> **Task description**:
Reproduce everything from the line containing "The image size is (589, 326)." down to the line containing "tap(1706, 349)", renaming "Instruction" to "Command" and leaving all else unchanged. Give only those lines.

* BEGIN Data *

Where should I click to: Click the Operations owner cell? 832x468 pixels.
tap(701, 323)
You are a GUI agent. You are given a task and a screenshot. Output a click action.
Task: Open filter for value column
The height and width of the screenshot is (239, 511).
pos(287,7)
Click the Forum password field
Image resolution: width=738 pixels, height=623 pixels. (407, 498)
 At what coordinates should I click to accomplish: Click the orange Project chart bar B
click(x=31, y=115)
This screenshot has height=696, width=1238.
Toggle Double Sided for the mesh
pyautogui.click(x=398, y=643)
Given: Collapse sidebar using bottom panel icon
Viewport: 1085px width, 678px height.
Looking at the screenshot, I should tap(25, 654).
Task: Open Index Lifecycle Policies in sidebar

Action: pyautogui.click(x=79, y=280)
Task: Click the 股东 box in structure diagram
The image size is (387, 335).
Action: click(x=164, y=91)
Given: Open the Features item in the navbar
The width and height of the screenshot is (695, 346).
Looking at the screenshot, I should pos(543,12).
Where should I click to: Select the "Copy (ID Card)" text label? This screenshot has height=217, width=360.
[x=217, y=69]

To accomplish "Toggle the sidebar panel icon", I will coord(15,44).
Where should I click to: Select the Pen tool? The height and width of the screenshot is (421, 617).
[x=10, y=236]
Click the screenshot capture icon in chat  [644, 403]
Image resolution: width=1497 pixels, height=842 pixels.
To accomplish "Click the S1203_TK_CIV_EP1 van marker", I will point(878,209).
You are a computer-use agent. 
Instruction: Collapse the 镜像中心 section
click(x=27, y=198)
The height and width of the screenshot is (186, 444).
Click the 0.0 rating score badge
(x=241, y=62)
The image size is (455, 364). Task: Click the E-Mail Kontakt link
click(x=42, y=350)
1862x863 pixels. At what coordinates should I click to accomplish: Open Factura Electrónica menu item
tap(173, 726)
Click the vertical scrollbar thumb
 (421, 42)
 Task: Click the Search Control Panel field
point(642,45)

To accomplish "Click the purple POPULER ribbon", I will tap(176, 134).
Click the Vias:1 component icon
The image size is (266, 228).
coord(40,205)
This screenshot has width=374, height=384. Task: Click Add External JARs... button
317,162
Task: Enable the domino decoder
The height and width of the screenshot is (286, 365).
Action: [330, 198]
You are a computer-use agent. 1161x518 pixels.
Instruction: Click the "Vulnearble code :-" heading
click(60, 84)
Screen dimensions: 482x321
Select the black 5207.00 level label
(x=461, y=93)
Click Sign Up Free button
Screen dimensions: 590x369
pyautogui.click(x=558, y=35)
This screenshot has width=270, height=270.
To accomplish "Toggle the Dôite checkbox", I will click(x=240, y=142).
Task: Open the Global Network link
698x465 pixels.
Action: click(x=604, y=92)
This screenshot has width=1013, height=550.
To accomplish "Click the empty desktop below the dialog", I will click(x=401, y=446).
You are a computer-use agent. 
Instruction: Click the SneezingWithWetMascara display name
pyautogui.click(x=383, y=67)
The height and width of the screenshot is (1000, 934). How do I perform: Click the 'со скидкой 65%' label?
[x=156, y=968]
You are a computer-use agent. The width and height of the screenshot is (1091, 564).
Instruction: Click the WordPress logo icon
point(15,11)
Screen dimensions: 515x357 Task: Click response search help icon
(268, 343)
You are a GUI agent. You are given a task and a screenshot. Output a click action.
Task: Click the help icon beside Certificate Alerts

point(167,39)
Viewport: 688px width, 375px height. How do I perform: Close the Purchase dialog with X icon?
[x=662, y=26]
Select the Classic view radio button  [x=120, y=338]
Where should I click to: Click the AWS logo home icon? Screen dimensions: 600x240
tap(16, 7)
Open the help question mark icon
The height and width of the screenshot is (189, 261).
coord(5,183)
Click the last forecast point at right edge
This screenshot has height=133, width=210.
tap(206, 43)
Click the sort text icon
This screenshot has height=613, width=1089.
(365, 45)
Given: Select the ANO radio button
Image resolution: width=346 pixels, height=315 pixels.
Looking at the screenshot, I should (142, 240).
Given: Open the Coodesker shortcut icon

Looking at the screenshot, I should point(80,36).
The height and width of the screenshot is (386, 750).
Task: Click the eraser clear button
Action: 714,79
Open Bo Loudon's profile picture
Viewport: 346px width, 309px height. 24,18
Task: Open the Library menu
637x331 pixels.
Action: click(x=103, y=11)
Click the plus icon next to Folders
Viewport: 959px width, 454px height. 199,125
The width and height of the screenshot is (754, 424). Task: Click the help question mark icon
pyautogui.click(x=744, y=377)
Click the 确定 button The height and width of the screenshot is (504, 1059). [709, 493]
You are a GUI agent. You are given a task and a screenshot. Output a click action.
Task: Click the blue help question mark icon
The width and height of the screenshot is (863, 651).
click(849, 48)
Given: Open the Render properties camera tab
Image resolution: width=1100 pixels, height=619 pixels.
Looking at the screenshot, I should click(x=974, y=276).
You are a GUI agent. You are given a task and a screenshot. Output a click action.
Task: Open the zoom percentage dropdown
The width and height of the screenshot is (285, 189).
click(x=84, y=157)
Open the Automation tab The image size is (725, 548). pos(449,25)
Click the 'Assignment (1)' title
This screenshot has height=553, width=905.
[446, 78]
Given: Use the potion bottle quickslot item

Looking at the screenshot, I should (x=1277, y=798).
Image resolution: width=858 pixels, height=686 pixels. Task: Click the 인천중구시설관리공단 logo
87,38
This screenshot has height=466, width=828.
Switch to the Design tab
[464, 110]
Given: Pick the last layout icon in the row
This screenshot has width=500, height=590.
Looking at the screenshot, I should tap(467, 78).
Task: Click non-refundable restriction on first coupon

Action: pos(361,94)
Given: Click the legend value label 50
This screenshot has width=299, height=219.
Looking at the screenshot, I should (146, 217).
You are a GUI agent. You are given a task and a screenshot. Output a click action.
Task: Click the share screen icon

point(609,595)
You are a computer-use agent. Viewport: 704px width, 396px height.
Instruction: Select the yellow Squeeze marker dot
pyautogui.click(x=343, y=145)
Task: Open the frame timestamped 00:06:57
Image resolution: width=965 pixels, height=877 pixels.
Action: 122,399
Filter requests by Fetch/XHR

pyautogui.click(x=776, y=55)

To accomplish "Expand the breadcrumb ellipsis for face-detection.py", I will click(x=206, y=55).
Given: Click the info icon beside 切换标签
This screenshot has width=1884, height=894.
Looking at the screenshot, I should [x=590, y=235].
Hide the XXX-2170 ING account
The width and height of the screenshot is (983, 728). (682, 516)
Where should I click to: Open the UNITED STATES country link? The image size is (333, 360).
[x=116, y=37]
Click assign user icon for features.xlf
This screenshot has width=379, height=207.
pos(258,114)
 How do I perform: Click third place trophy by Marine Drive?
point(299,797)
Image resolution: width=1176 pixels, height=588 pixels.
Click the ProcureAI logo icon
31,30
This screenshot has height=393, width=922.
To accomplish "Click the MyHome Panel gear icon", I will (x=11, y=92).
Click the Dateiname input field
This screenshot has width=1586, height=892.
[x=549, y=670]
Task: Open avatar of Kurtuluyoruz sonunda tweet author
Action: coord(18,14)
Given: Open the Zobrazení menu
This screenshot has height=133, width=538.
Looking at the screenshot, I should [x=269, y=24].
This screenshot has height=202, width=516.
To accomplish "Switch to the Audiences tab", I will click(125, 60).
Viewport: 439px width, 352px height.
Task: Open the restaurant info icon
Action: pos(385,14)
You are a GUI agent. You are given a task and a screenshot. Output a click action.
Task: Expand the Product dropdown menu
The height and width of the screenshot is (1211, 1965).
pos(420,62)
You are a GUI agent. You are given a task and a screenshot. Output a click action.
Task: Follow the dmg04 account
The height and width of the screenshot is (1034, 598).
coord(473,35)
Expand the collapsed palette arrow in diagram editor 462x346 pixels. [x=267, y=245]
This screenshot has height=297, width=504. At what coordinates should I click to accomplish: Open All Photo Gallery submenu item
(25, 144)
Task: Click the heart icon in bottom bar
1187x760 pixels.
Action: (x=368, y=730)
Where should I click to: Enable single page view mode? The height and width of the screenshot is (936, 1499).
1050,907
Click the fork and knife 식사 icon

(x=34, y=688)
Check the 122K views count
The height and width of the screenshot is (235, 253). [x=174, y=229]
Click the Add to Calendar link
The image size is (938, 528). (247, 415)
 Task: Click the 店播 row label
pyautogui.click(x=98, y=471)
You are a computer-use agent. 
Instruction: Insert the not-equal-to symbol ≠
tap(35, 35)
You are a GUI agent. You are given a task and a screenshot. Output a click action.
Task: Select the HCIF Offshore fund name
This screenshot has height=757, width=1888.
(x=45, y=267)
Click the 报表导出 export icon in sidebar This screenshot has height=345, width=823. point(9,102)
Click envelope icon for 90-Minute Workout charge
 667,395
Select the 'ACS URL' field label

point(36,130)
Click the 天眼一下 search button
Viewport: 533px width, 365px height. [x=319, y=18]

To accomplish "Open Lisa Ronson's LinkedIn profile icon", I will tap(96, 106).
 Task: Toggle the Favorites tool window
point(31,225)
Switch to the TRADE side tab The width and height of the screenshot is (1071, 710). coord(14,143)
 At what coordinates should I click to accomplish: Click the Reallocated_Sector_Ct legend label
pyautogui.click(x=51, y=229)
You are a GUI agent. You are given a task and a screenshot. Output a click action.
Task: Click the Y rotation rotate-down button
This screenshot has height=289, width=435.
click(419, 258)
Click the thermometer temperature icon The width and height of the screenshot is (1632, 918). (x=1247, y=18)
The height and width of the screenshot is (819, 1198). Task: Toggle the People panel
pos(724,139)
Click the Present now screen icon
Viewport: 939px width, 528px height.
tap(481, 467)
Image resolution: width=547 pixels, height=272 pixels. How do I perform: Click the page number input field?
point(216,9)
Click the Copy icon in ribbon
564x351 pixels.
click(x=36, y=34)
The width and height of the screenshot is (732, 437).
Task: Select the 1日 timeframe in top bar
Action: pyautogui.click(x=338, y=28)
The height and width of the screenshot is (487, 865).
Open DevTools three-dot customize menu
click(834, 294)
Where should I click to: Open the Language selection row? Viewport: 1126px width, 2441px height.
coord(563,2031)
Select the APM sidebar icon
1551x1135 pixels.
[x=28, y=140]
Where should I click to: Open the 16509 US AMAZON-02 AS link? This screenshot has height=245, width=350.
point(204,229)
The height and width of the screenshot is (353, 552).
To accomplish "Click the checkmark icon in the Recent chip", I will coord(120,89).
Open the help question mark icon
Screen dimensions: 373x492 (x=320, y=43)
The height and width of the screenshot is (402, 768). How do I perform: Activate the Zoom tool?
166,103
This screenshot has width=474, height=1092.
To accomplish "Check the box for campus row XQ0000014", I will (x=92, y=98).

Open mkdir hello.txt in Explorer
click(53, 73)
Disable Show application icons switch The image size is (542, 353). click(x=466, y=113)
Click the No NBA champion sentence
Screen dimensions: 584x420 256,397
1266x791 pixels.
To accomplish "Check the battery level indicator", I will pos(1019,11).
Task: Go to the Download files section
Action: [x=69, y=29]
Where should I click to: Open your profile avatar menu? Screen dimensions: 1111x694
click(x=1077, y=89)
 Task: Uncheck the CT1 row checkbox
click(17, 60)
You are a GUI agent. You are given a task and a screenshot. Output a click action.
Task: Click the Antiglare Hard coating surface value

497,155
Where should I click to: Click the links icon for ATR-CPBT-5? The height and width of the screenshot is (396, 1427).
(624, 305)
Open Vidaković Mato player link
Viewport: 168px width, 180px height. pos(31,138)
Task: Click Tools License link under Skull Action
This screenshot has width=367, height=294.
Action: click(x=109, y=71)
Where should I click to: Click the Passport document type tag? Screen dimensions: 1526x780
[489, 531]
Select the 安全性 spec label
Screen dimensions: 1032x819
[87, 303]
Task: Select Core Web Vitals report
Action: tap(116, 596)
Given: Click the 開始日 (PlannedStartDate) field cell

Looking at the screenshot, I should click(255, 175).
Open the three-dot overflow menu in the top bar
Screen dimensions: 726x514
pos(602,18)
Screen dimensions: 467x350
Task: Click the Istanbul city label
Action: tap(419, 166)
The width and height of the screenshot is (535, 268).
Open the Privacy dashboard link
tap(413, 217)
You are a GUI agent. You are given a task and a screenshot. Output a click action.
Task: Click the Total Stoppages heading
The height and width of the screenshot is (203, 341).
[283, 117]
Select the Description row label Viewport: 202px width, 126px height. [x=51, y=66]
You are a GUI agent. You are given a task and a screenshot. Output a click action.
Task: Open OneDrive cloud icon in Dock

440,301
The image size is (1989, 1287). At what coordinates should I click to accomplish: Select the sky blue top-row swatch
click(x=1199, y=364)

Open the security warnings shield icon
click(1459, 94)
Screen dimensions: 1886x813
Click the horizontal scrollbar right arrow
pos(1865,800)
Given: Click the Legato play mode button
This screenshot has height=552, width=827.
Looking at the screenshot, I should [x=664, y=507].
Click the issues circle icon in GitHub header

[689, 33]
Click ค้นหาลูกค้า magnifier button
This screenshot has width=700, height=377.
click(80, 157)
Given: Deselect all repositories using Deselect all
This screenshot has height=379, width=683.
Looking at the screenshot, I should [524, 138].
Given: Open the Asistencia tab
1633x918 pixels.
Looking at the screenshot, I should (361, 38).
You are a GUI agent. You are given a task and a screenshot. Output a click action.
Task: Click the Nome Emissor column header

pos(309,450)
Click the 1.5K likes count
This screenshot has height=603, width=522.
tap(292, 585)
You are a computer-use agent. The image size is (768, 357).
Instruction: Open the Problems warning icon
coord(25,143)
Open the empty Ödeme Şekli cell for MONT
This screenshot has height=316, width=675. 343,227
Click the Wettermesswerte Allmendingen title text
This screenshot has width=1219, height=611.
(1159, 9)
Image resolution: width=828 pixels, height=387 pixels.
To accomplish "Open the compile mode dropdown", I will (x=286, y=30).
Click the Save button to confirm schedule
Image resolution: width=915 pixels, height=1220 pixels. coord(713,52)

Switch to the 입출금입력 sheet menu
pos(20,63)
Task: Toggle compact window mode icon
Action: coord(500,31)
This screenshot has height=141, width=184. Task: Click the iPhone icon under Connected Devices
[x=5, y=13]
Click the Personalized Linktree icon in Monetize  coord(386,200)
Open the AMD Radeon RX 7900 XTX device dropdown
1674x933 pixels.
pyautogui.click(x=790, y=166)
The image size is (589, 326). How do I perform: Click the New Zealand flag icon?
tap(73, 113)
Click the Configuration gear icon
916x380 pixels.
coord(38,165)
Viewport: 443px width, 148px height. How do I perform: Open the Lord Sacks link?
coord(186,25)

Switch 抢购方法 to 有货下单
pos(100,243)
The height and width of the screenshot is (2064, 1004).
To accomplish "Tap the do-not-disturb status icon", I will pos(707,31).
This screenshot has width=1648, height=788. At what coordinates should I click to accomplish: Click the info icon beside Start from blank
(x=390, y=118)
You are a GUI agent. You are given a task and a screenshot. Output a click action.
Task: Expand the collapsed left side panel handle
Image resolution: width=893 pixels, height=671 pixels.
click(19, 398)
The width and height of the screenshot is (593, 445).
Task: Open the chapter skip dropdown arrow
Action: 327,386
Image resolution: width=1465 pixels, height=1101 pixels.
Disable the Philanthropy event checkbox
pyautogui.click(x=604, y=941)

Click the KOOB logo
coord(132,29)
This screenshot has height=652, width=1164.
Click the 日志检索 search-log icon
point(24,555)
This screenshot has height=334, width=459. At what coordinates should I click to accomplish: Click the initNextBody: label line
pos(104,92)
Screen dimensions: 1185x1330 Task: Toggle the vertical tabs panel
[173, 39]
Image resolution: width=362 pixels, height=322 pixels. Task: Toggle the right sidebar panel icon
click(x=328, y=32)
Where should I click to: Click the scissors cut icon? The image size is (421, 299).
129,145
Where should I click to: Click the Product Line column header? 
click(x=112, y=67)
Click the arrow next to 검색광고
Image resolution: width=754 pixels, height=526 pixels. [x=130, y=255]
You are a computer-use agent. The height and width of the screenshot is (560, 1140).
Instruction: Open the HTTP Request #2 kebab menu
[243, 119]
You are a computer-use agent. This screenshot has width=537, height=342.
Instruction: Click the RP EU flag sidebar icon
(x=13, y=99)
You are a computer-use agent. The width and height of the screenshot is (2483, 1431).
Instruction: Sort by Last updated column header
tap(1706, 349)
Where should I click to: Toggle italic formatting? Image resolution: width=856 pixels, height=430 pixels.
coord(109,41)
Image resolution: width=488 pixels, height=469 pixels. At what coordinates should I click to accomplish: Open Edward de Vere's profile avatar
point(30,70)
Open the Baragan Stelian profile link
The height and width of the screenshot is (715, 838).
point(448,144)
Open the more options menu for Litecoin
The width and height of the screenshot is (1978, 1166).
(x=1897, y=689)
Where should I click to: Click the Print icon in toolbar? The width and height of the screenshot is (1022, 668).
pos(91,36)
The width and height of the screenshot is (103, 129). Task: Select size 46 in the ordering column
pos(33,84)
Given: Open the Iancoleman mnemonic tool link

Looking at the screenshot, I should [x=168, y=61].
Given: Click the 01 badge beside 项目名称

* END Data *

> **Response to the exercise**:
The image size is (589, 326). How do I perform: Click the New Zealand flag icon?
tap(73, 113)
Click the Configuration gear icon
916x380 pixels.
coord(38,165)
Viewport: 443px width, 148px height. How do I perform: Open the Lord Sacks link?
coord(186,25)

Switch 抢购方法 to 有货下单
pos(100,243)
The height and width of the screenshot is (2064, 1004).
To accomplish "Tap the do-not-disturb status icon", I will pos(707,31).
This screenshot has width=1648, height=788. At what coordinates should I click to accomplish: Click the info icon beside Start from blank
(x=390, y=118)
You are a GUI agent. You are given a task and a screenshot. Output a click action.
Task: Expand the collapsed left side panel handle
Image resolution: width=893 pixels, height=671 pixels.
click(19, 398)
The width and height of the screenshot is (593, 445).
Task: Open the chapter skip dropdown arrow
Action: 327,386
Image resolution: width=1465 pixels, height=1101 pixels.
Disable the Philanthropy event checkbox
pyautogui.click(x=604, y=941)

Click the KOOB logo
coord(132,29)
This screenshot has height=652, width=1164.
Click the 日志检索 search-log icon
point(24,555)
This screenshot has height=334, width=459. At what coordinates should I click to accomplish: Click the initNextBody: label line
pos(104,92)
Screen dimensions: 1185x1330 Task: Toggle the vertical tabs panel
[173, 39]
Image resolution: width=362 pixels, height=322 pixels. Task: Toggle the right sidebar panel icon
click(x=328, y=32)
Where should I click to: Click the scissors cut icon? The image size is (421, 299).
129,145
Where should I click to: Click the Product Line column header? 
click(x=112, y=67)
Click the arrow next to 검색광고
Image resolution: width=754 pixels, height=526 pixels. [x=130, y=255]
You are a computer-use agent. The height and width of the screenshot is (560, 1140).
Command: Open the HTTP Request #2 kebab menu
[243, 119]
You are a computer-use agent. This screenshot has width=537, height=342.
Command: Click the RP EU flag sidebar icon
(x=13, y=99)
You are a computer-use agent. The width and height of the screenshot is (2483, 1431).
Command: Sort by Last updated column header
tap(1706, 349)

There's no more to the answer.